Can you copy the data below, starting with the line with "Task: Tap the upper" and going on through the line with "Action: (x=180, y=86)", and swap "microphone" for "sensor" while keeping everything else unchanged?

(A block of data)

+ + +

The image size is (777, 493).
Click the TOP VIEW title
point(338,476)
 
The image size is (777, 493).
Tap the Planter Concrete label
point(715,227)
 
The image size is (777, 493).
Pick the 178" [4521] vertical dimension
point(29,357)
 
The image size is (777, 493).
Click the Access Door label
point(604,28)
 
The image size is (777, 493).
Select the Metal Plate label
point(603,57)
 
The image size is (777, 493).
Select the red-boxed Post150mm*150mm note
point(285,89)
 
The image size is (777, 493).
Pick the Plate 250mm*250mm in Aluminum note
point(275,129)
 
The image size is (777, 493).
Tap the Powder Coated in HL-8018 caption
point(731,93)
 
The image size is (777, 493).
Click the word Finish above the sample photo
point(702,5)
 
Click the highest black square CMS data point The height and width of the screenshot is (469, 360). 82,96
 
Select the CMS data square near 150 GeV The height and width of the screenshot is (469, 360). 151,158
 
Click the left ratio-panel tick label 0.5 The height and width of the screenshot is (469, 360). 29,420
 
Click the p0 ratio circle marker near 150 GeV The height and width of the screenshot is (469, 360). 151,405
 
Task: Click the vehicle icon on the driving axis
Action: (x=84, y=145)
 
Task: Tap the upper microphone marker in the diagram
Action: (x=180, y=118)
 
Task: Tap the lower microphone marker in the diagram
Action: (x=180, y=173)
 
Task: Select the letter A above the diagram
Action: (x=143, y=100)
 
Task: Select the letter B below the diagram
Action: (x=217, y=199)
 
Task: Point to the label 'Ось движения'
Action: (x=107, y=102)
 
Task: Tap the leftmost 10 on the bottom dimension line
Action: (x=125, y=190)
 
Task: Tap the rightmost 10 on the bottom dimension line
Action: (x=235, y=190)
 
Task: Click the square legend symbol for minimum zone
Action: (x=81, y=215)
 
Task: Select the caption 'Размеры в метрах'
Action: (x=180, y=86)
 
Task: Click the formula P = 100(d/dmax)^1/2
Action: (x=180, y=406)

+ + +

### Task answer
Task: Tap the upper sensor marker in the diagram
Action: (x=180, y=118)
 
Task: Tap the lower sensor marker in the diagram
Action: (x=180, y=173)
 
Task: Select the letter A above the diagram
Action: (x=143, y=100)
 
Task: Select the letter B below the diagram
Action: (x=217, y=199)
 
Task: Point to the label 'Ось движения'
Action: (x=107, y=102)
 
Task: Tap the leftmost 10 on the bottom dimension line
Action: (x=125, y=190)
 
Task: Tap the rightmost 10 on the bottom dimension line
Action: (x=235, y=190)
 
Task: Click the square legend symbol for minimum zone
Action: (x=81, y=215)
 
Task: Select the caption 'Размеры в метрах'
Action: (x=180, y=86)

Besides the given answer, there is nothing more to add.